Single by James Barker Band

from the EP Game On
- Released: August 23, 2017
- Genre: Country;
- Length: 3:13
- Label: Universal Canada;
- Songwriter(s): James Barker; Gavin Slate; Travis Wood;
- Producer(s): Todd Clark;

James Barker Band singles chronology
| "Chills" (2017) | "It's Working" (2017) | "Good Together" (2018) |

Music video
- "It's Working" on YouTube

= It's Working (James Barker Band song) =

2017 song by James Barker Band

"It's Working" is a song recorded by Canadian country group James Barker Band. Barker co-wrote the song with Gavin Slate and Travis Wood. It was the fourth single from the band's debut extended play Game On.

==Critical reception==
Sara Netemeyer of Country Fancast stated in response to the track: "there is no doubt these guys know how to write a catchy song".

==Commercial performance==
"It's Working" reached a peak of number three on the Billboard Canada Country chart, marking four consecutive top ten hits to open the band's radio career. It has been certified Gold by Music Canada.

==Music video==
The official music video was for "It's Working" premiered on August 23, 2017, and was directed by Pedro Rosa.
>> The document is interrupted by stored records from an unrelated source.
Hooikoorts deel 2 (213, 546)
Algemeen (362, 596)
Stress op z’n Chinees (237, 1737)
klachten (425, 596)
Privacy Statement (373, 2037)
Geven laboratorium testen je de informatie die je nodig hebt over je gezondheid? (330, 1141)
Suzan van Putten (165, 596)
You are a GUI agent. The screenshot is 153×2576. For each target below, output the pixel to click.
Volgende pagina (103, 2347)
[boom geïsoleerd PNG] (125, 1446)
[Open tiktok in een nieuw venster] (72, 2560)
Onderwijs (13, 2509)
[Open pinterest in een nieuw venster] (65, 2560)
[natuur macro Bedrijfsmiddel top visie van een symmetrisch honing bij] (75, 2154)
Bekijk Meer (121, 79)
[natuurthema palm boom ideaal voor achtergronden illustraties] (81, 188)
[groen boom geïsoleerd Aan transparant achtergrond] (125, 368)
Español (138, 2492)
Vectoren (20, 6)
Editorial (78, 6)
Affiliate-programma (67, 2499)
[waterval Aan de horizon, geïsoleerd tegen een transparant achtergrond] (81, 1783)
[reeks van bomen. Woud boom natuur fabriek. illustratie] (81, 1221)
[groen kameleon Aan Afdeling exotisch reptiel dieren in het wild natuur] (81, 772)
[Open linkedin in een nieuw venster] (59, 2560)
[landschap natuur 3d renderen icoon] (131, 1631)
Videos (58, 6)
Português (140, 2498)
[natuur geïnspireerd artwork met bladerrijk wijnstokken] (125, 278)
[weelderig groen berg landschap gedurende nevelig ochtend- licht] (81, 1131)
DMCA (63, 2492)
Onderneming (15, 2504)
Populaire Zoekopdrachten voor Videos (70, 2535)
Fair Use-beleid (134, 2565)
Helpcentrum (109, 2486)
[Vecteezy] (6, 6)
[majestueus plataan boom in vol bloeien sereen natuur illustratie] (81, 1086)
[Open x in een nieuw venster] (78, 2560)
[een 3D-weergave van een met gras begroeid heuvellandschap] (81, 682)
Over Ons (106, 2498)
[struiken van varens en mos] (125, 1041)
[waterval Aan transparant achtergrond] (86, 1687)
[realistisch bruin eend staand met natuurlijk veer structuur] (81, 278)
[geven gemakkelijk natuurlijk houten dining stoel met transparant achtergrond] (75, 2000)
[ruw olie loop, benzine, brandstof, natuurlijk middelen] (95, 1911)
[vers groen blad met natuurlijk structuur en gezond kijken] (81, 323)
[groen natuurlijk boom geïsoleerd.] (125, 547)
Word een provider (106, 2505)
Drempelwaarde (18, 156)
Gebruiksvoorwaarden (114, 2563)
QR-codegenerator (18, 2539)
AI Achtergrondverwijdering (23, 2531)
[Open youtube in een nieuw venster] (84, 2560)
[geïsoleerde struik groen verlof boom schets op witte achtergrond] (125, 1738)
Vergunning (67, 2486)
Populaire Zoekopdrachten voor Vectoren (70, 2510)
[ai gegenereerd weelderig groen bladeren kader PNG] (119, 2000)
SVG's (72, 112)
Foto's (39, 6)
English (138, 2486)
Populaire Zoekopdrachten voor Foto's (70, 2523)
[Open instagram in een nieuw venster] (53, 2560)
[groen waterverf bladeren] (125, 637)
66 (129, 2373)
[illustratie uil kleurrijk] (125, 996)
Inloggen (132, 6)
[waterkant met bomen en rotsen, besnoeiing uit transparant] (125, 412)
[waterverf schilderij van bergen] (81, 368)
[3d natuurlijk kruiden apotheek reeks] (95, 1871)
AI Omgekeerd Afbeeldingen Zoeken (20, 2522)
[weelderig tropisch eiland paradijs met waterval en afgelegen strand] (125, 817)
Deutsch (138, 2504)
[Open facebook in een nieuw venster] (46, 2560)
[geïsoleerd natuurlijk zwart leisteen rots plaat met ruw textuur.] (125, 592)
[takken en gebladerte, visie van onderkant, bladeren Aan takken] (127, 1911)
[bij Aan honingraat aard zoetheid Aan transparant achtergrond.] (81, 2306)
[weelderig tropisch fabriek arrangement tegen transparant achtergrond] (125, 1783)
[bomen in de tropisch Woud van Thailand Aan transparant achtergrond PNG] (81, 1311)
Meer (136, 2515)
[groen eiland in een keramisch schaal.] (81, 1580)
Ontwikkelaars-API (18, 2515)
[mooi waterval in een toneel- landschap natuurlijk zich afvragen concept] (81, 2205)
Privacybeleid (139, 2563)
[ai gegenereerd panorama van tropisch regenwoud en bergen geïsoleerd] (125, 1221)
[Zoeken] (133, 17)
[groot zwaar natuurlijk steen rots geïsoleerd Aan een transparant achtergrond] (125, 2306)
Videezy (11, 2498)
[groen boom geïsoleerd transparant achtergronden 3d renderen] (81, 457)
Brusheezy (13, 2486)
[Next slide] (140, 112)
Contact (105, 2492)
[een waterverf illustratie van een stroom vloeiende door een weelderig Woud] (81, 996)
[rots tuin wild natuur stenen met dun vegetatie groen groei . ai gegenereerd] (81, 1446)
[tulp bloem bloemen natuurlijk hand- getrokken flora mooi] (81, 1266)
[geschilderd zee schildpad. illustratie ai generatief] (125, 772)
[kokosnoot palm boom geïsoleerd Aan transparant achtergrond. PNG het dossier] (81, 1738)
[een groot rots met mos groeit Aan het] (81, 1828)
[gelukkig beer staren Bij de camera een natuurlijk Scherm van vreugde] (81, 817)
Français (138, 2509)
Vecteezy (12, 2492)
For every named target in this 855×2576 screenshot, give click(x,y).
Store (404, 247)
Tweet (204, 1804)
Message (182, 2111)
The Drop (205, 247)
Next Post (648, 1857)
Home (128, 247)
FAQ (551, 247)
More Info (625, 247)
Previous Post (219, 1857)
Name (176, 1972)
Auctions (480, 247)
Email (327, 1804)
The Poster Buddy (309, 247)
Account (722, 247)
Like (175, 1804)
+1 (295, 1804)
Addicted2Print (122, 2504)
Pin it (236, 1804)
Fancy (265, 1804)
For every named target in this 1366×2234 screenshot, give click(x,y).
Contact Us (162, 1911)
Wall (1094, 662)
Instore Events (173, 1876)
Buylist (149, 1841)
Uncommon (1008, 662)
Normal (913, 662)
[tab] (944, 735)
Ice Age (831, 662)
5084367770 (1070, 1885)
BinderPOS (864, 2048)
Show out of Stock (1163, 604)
The video features footage from the band's live performances and backstage content, in addition to a cameo appearance by Dean Brody on his "Beautiful Freakshow" Tour.

==Charts==

| Chart (2017) | Peak position |
|---|---|
| Canada Country (Billboard) | 3 |

==Certifications==

| Region | Certification | Certified units/sales |
| Canada (Music Canada) | Gold | 40,000^{‡} |
^{‡} Sales+streaming figures based on certification alone.